Anyone know anything about this??


----------



## LightningWolf (Jun 8, 2012)

Yes Husky rats also known as Roan rats will slowly fade over time from their original colors to white. Good quality roans/huskys will fade very slowly but never to pure white. Lighter color also tend to fade away a lot faster then darker colors. Yes it is normal. there Is another type of Husky, I think its a form of banded rat, that is a High white mark and it does not fade, but it is avoided against.

If you've only had them a few weeks they are most likely bad quality roans, not that it makes a differences. can you post pictures of them?


----------



## amyk2978 (Jul 26, 2012)

Yeah sure. I have a dark grey (or formerly dark grey!) and a light grey one, both seemingly Roans.. It's the darker one that I've noticed the most change in to be honest.
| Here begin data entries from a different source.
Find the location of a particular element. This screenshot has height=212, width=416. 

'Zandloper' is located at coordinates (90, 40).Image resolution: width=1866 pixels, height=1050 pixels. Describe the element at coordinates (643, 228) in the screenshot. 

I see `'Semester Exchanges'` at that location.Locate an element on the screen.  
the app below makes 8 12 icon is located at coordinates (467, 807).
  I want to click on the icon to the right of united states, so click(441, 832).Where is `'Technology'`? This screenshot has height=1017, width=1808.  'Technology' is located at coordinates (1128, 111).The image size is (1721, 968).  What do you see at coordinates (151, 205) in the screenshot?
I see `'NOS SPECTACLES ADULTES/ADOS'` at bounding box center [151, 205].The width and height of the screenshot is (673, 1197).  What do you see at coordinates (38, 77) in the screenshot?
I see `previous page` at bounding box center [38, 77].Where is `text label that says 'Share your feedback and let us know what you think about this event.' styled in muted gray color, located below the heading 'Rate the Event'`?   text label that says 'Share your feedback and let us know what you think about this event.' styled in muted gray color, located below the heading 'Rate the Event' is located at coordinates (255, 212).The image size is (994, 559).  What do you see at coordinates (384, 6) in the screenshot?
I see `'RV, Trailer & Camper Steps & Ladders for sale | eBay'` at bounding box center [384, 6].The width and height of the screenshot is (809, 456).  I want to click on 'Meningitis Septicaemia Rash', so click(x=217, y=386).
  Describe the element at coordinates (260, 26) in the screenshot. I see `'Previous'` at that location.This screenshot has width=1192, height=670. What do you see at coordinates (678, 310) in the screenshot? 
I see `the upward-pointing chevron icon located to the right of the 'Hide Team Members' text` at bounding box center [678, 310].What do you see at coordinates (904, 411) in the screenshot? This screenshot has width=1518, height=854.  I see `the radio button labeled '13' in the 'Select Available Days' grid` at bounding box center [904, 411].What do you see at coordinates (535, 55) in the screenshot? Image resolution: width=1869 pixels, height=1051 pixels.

This is him when I first got him 2 weeks ago (on top!):









Then this is him with his brother a few days ago (sitting on top of him again...haha):









And this is him just now! 

















He's just got so much lighter so quickly.. Like I said, it's not their appearance that matters, I just had no idea they would change colour, especially so fast!


----------



## elliriyanna (Jul 27, 2011)

Those are wedge blazes and overly white bellies like a Berk but with color further up the sides... sometimes colors change with age it doesn't look too bad but a month shouldn't have done much


----------



## amyk2978 (Jul 26, 2012)

What, so you don't reckon they're Huskys?


----------



## elliriyanna (Jul 27, 2011)

I have no experience with huskys I am just saying there are other possible explanations


----------



## amyk2978 (Jul 26, 2012)

Oh right OK.. Thanks! Well I s'pose I don't mind either way. I don't mind what colour they are, they are little cuties and I can't wait 'til they grow into big fatties! Hehe..


----------



## cagedbirdsinging (May 28, 2012)

elliriyanna said:


> Those are wedge blazes and overly white bellies like a Berk but with color further up the sides... sometimes colors change with age it doesn't look too bad but a month shouldn't have done much


Roans fade colors very, very quickly.


----------



## elliriyanna (Jul 27, 2011)

I meant if they are just the markings I listed  I understand huskys fade  either way they are adorable  If you want to see for sure how much their color is fading you can snap a picture every day or a few every week


----------



## amyk2978 (Jul 26, 2012)

cagedbirdsinging said:


> Roans fade colors very, very quickly.


Have you ever had roans? Or had direct experience of this...? Just wondering how likely it is that their colours will fade completely.. I've heard of them going completely white!


----------